By Jiaxing Li
Hong Kong (Reuters) – Chinese Tech shares mentioned in Hong Kong, noticed on Friday for their best weekly winning series since 2020, because profit surprises and optimism about the artificial intelligence sector worldwide in the sector names in the sector.
The Hang Seng Tech Index closed 6.5%, the best single-day win since October, to reach the highest in three years.
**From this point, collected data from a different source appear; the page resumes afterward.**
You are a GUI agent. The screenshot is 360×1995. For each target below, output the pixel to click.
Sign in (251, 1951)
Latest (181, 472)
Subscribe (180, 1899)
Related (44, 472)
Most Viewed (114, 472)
That cost his weekly profit to more than 6% in his sixth consecutive week of progress, the longest winning series since May 2020.
The Benchmark Hang Seng index of Hong Kong raised 4% to a highest point of three years.
Alibaba rose with 14.6% to the highest since the end of 2021, after the Chinese e-commerce giant reported better than expected income and said that it is planning to invest more in e-commerce and AI.
Lenovo rose more than 15% to almost ten years high after quarterly results had made estimates, while Xiaomi added 5.2% and hit a record high.
Chinese technical shares have been in a tear since the launch of cheap AI model Deepseek last month, which last month revived the importance of global investors in China and encouraged funds to run in the sector because of the relatively cheap ratings.
Investors bet that President Xi Jinping the rare meeting with the largest managers of the country – including the founder of Alibaba Jack Ma – can indicate a policy to you after years of harsh action against the sector, which further feeds the rally.
“There is more to go with the valuation discount to emerging markets to limit more,” said HSBC analysts in a note, also with reference to the return of the burglaries of foreign investments during the past two weeks.
On Friday, onto on Friday, with the Bluechip CSI 300 index with 1.3% and the Shanghai Composite Index climbs with 0.9%. Both benchmarks have been at the highest level since the end of December.
The Tech Rally of China has contributed to adding more than $ 1.3 trillion to the onshore and offshore stock markets of the country in just a month, the investment flows away from India and to China, said James Cook, investment director of emerging markets Federated Hermes, adding that Chinese companies that add Chinese companies are quickly overtaking with the global AI Frenzy after missing it.